-------- DATA EXCERPTS --------
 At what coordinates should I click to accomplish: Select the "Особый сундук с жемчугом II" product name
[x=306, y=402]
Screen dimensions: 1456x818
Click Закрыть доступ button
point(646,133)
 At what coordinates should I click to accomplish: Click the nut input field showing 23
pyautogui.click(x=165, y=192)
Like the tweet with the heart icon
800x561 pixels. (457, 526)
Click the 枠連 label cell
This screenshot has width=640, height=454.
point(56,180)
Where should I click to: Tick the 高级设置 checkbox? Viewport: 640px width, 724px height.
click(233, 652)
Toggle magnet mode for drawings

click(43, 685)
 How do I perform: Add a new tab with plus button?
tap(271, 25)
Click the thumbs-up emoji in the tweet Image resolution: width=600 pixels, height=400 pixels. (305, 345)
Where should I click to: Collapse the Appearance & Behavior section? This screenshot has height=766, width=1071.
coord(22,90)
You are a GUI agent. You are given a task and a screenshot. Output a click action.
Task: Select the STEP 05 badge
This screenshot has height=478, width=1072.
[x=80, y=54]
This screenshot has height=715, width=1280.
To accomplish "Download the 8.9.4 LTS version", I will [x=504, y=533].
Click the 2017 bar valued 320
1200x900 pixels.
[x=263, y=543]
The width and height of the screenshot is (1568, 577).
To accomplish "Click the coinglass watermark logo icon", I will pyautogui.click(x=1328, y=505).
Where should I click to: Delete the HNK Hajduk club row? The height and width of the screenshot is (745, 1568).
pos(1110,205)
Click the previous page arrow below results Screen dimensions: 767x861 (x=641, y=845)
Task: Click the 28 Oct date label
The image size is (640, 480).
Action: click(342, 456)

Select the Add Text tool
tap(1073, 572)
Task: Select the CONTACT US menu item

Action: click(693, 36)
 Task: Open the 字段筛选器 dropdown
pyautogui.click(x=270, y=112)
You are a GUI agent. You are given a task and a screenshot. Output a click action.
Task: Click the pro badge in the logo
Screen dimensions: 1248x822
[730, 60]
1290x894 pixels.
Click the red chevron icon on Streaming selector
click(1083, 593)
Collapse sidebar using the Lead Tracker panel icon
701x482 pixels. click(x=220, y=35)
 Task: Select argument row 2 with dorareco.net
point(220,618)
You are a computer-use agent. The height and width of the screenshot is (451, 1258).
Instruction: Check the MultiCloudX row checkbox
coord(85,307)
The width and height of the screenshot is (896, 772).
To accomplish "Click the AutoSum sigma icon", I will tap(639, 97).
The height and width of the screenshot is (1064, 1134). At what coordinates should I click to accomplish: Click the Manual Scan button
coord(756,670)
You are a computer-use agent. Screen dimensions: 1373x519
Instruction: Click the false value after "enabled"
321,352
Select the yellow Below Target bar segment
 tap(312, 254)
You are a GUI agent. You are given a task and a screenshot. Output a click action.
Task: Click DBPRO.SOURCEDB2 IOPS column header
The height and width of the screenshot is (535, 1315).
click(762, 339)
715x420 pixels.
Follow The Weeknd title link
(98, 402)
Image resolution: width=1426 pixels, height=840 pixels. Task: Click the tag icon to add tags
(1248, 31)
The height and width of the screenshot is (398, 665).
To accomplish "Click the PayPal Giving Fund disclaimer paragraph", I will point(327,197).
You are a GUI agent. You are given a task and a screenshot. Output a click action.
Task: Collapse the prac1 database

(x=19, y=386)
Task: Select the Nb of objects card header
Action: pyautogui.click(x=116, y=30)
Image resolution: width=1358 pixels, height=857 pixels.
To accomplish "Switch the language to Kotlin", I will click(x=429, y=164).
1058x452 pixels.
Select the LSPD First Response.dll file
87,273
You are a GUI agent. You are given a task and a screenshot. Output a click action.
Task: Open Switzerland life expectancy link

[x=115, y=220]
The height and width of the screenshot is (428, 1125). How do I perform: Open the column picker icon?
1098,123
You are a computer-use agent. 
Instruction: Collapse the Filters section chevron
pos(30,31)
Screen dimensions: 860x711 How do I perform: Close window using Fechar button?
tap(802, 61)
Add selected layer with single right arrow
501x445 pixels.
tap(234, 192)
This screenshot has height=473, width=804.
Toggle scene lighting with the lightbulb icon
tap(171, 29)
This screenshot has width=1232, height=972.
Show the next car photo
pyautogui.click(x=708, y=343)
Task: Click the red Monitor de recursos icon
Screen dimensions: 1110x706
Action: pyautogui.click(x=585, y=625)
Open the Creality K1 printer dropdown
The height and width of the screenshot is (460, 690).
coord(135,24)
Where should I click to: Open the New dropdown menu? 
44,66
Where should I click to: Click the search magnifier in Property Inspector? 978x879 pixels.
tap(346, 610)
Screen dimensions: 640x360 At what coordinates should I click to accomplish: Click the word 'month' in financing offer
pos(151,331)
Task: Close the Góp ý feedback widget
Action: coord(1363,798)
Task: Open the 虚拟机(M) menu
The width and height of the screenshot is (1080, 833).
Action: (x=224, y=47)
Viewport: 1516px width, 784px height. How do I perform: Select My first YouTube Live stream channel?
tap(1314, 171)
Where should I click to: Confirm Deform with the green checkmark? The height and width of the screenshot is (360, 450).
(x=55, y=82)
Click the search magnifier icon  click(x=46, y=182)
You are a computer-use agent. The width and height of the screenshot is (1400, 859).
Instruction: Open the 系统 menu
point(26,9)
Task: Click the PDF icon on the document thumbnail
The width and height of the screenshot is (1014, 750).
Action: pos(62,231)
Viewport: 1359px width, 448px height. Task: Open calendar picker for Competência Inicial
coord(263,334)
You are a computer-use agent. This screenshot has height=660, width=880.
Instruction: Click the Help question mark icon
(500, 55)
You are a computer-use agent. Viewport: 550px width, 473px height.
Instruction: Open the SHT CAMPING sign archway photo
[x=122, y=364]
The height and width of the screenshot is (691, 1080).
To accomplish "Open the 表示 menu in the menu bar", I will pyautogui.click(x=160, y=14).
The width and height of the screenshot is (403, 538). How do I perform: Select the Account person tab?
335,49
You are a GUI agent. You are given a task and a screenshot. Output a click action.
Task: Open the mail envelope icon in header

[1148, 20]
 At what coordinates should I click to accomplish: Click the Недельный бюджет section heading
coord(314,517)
--------
• _EXERCISE AIM_
Could you tally the lines in the data that contain the string "badge" and answer with the number alone?

• _RESULT FOR THIS TASK_
2